His Excellency: George Washington
- Author: Joseph Ellis
- Language: English
- Genre: Biography
- Publisher: Alfred A. Knopf
- Publication date: 2004
- Publication place: United States
- Media type: Print (hardcover and paperback)
- Pages: 320 pp (first edition)
- ISBN: 1-4000-4031-0 hardcover ISBN 1-4000-3253-9 paperback
- OCLC: 54817026
- Dewey Decimal: 973.4/1/092 B
- LC Class: E312 .E245 2004

= His Excellency: George Washington =

2004 biography by Joseph Ellis

His Excellency: George Washington is a 2004 biography of the first President of the United States, General George Washington. It was written by Joseph Ellis, a professor of History at Mount Holyoke College, who specializes in the Founding Fathers of the United States, the American Revolution, and the Federalist Era.

== Content ==
=== Events and themes ===
In the text, Ellis focuses on three main areas of Washington's life:
- military adventures during the Seven Years' War (French and Indian War)
- generalship in the American Revolution
- service as first President of the United States.

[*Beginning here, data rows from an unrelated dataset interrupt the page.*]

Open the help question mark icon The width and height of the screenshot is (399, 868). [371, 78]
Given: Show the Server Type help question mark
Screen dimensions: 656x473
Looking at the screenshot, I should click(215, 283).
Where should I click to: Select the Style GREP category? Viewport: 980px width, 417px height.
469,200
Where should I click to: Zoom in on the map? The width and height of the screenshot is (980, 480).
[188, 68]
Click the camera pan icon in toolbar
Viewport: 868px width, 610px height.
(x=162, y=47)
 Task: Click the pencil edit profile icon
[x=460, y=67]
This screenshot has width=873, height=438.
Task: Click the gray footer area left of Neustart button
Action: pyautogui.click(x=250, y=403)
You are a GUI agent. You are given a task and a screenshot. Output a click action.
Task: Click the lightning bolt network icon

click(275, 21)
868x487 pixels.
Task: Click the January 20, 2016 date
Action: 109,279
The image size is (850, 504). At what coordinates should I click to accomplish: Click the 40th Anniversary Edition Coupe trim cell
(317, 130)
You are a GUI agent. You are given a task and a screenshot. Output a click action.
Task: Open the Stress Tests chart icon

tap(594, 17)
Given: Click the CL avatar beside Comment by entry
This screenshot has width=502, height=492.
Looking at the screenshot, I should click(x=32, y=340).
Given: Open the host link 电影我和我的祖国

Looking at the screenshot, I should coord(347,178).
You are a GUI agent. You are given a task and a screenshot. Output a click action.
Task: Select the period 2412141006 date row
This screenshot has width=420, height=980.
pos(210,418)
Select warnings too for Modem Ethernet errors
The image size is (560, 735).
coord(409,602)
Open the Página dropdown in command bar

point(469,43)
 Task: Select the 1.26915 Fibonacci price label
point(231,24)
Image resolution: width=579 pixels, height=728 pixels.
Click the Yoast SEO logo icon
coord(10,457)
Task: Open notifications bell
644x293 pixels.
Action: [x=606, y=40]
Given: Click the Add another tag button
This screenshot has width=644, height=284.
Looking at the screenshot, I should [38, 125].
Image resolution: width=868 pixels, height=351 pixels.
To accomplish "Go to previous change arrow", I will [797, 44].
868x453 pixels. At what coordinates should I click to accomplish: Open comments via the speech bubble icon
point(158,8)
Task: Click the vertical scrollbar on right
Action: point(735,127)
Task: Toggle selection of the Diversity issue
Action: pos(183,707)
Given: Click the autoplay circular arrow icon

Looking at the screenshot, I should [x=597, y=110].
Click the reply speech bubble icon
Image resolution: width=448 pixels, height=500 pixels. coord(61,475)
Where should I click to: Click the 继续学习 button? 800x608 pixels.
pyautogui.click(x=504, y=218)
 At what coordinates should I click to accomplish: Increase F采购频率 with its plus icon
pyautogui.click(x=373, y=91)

According to Ellis, Washington was always searching for a means to control his inner passions and his destiny. He fumed under the control that the British held over him during the Colonial America period. In particular, he was frustrated by the lack of respect offered for his military achievements to granting land claim rights in the west. As a general, he bemoaned the lack of control the fledgling Continental Congress had over the colonies which composed it. (Later as President, he supported legislation to ensure control by the federal government over the states.)

As a man forced to make his own destiny, he made the theme of control central to his life. He asserted such control in his decisions at his beloved plantation, Mount Vernon.

===Chapters===
- Preface: The Man In The Moon
- Chapter One: Interior Regions
- Chapter Two: The Strenuous Squire
- Chapter Three: First In War
- Chapter Four: Destiny's Child
- Chapter Five: Introspective Interlude
- Chapter Six: First In Peace
- Chapter Seven: Testaments

=== Quotes ===

Source:

- He was the epitome of the man's man: physically strong, mentally enigmatic, emotionally restrained.
- If his views on slavery were typical of his time and his class, there was one area in which he proved an exception to the pattern of behavior expected of a prominent Virginia gentleman: he was excessively and conspicuously assiduous in the defense of his own interests, especially when he suspected he was being cheated out of money or land.
- Because he could not afford to fail, he could not afford to trust. For the rest of his life, all arguments based on the principle of mutual trust devoid of mutual interest struck him as sentimental nonsense.
- Ideals were not irrelevant to Washington, but he was deeply suspicious of any idealistic agenda that floated above the realities of power on the ground.
- He was that rarest of men: a supremely realistic visionary, a prudent prophet whose final position on slavery served as the capstone to a career devoted to getting the big things right. His genius was his judgment.
- Unlike Julius Caesar and Oliver Cromwell before him, and Napoleon, Lenin, and Mao after him, he understood that the greater glory resided in posterity's judgment. If you aspire to live forever in the memory of future generations, you must demonstrate the ultimate self-confidence to leave the final judgment to them. And he did.
- Washington's task was to change the improbable into the inevitable.

== Reviews ==
The historian Gordon S. Wood, who has also written about the Revolutionary and federalist periods, wrote in his review in The New Republic that "Ellis's portrait of Washington thus humanizes the man without knocking him off the pedestal where his contemporaries placed him. This Washington is all the greater because he is a real human being with both passions and principles." He also wrote, "Joseph J. Ellis ... has been a one-man historical machine... Ellis has entered the ranks of that tiny group of popular historians, including David McCullough, Walter Isaacson, and Ron Chernow, who sell copies of their books in the tens and even hundreds of thousands."